What the exercise asks
Please write out, exactly, every line of the listing from its first line through the one that includes "2 [tab] (263, 262)".

Record excerpts
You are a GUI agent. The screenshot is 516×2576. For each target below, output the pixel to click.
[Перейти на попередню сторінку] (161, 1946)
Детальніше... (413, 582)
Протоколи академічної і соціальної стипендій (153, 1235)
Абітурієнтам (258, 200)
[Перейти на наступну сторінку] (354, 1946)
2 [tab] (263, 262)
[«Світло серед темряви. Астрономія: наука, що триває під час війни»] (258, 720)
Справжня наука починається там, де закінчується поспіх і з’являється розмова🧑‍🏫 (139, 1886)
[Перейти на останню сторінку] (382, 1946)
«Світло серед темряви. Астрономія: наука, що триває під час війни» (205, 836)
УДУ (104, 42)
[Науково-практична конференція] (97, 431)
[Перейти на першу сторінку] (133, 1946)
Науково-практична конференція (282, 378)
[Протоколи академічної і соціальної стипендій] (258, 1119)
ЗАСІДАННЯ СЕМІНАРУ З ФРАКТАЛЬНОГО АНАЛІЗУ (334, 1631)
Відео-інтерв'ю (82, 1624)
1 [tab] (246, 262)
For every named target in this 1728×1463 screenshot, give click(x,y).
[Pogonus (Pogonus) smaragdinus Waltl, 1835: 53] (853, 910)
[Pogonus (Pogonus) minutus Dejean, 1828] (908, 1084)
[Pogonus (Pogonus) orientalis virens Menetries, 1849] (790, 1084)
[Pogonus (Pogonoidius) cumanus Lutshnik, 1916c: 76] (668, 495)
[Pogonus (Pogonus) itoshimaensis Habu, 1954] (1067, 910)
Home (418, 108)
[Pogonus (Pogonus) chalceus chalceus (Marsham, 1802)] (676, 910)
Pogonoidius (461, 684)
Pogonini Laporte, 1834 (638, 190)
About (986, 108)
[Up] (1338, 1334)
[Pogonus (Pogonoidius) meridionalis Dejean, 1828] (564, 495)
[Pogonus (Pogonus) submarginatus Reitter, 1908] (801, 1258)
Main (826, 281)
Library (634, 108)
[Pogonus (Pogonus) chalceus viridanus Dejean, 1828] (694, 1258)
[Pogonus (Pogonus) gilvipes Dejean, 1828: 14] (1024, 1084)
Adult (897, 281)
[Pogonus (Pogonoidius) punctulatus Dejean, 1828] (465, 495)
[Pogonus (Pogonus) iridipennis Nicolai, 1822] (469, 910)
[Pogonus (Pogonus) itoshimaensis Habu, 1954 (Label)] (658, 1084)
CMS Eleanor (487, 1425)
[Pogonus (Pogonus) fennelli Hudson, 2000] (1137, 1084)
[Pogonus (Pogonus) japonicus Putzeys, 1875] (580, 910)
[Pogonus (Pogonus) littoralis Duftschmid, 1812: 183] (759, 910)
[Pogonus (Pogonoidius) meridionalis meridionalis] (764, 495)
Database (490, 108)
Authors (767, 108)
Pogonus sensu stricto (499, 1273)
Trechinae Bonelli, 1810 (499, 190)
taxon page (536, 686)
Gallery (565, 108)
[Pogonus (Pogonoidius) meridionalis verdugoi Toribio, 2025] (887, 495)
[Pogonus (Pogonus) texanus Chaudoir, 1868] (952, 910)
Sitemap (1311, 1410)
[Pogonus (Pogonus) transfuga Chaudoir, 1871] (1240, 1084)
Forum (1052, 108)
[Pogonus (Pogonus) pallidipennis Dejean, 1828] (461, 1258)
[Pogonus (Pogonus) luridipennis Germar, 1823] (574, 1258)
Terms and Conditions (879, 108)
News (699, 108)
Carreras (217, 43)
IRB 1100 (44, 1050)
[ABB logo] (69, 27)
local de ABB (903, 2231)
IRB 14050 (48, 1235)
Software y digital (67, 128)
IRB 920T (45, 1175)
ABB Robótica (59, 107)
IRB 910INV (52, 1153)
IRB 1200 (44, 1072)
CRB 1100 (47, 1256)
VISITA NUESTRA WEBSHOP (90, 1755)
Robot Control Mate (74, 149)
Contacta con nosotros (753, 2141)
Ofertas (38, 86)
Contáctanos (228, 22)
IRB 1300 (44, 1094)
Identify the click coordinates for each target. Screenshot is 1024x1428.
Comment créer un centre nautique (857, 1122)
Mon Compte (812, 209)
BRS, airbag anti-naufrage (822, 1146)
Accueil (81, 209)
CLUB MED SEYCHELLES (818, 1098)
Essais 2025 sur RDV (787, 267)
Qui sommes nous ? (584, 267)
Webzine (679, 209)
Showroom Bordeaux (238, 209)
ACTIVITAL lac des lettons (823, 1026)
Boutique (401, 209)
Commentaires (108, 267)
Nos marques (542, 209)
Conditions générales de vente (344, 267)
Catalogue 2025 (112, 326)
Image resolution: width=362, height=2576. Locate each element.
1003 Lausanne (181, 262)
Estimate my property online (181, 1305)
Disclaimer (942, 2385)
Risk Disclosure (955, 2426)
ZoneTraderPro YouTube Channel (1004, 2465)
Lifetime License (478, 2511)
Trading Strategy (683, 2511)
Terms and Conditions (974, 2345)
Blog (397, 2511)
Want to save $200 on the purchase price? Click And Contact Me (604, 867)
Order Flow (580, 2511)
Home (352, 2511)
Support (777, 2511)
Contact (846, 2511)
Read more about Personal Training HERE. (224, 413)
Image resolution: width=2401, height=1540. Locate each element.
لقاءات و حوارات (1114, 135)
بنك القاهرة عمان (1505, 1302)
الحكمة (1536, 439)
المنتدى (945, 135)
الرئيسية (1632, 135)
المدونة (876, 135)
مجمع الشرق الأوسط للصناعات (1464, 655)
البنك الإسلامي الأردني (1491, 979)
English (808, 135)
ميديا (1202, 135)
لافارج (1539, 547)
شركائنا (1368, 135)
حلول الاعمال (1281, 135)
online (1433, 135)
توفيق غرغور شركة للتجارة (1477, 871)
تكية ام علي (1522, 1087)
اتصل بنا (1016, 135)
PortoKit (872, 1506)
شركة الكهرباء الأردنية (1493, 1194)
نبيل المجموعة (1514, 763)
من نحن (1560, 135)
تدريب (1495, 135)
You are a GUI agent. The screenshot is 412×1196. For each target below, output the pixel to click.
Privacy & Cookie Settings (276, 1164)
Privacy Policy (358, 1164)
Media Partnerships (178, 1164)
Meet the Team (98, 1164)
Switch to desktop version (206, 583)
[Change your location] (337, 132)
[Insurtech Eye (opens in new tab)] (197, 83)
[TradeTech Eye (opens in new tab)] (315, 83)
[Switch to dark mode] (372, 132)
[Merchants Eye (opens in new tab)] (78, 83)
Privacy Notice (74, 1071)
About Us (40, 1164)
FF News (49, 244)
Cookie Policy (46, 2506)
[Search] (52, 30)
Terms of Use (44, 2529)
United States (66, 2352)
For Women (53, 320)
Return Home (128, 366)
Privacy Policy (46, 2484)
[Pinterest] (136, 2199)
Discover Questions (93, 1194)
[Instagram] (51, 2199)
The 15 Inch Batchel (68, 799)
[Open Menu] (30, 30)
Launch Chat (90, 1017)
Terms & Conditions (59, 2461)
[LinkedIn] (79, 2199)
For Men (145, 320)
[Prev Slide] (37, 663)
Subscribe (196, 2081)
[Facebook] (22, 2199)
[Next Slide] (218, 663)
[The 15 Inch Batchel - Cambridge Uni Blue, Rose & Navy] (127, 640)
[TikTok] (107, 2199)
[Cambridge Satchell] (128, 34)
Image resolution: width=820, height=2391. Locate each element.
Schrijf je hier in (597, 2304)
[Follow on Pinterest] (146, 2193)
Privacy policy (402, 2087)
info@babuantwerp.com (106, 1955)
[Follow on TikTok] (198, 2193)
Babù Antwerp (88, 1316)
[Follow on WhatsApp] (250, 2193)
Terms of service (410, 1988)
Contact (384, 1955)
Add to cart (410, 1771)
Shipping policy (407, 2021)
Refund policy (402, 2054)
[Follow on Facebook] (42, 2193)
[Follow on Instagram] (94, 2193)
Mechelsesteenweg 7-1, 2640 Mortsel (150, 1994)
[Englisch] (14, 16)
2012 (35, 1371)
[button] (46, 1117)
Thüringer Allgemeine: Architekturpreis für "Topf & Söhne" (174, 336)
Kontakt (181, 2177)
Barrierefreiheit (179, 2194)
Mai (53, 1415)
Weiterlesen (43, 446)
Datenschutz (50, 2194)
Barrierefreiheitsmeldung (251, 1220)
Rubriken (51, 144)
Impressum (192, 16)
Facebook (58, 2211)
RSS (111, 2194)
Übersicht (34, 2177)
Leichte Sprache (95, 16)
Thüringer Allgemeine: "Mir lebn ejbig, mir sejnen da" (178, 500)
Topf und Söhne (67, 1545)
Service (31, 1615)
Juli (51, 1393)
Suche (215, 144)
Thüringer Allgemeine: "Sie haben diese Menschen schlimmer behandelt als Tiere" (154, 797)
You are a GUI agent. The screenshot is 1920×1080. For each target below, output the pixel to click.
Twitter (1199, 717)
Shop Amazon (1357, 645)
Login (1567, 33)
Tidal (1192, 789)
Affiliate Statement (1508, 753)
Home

Response to the task
You are a GUI agent. The screenshot is 516×2576. For each target below, output the pixel to click.
[Перейти на попередню сторінку] (161, 1946)
Детальніше... (413, 582)
Протоколи академічної і соціальної стипендій (153, 1235)
Абітурієнтам (258, 200)
[Перейти на наступну сторінку] (354, 1946)
2 [tab] (263, 262)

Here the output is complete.